Task brief:
Could you copy every entry exactly, dropping the pictures?

-------- Provided records --------

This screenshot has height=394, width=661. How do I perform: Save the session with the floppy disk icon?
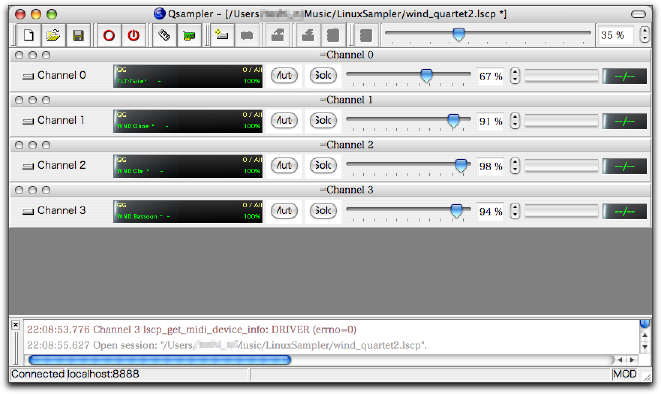point(78,35)
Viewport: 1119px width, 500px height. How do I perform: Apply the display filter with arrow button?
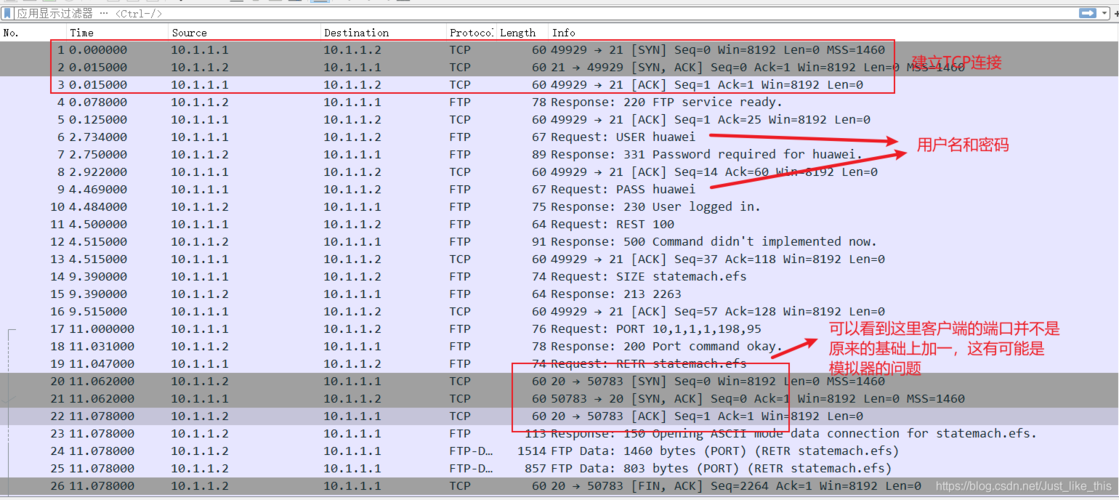pos(1087,14)
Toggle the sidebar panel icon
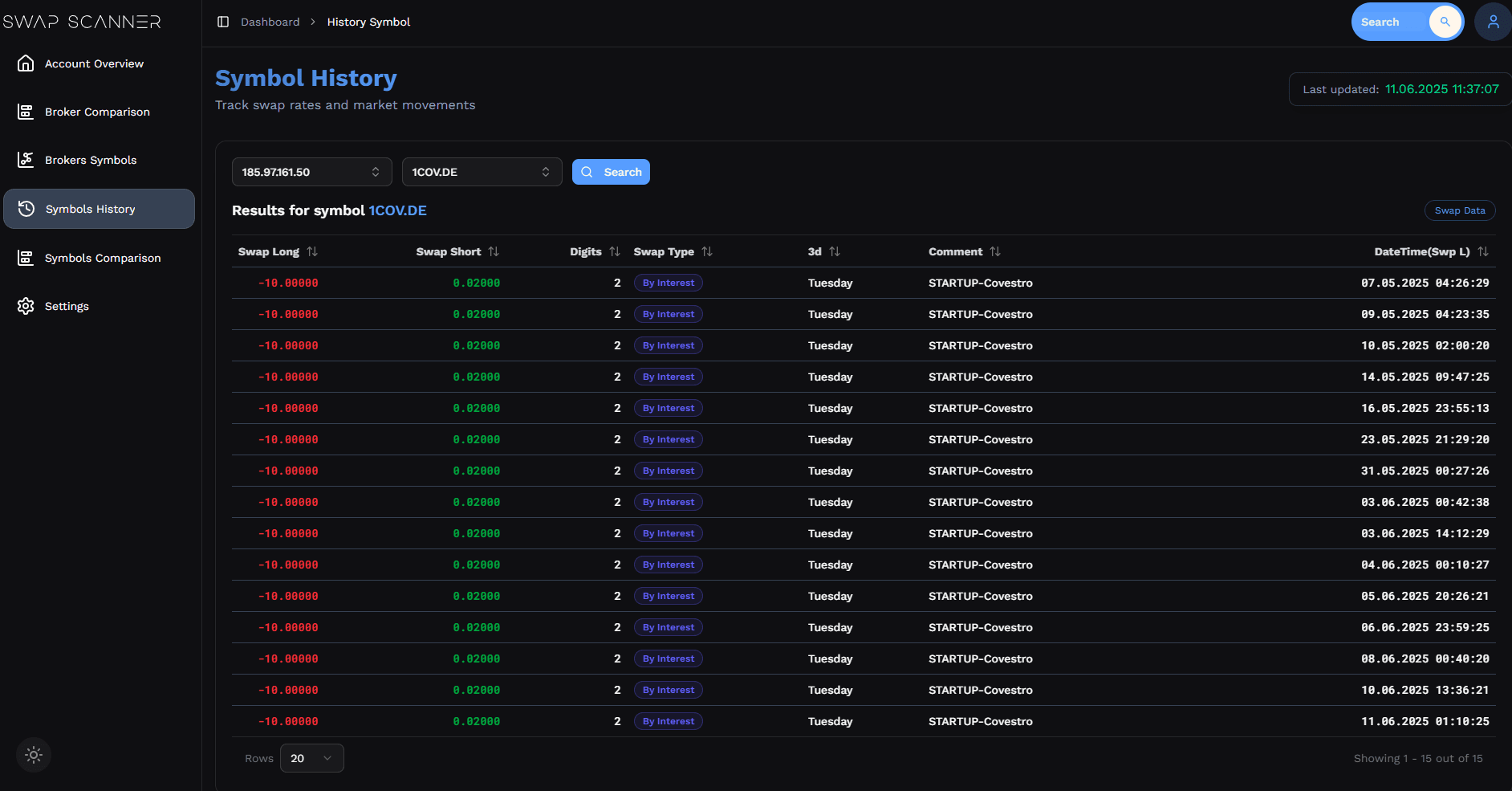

--------

Response to the exercise:
This screenshot has height=394, width=661. How do I perform: Save the session with the floppy disk icon?
point(78,35)
Viewport: 1119px width, 500px height. How do I perform: Apply the display filter with arrow button?
pos(1087,14)
Toggle the sidebar panel icon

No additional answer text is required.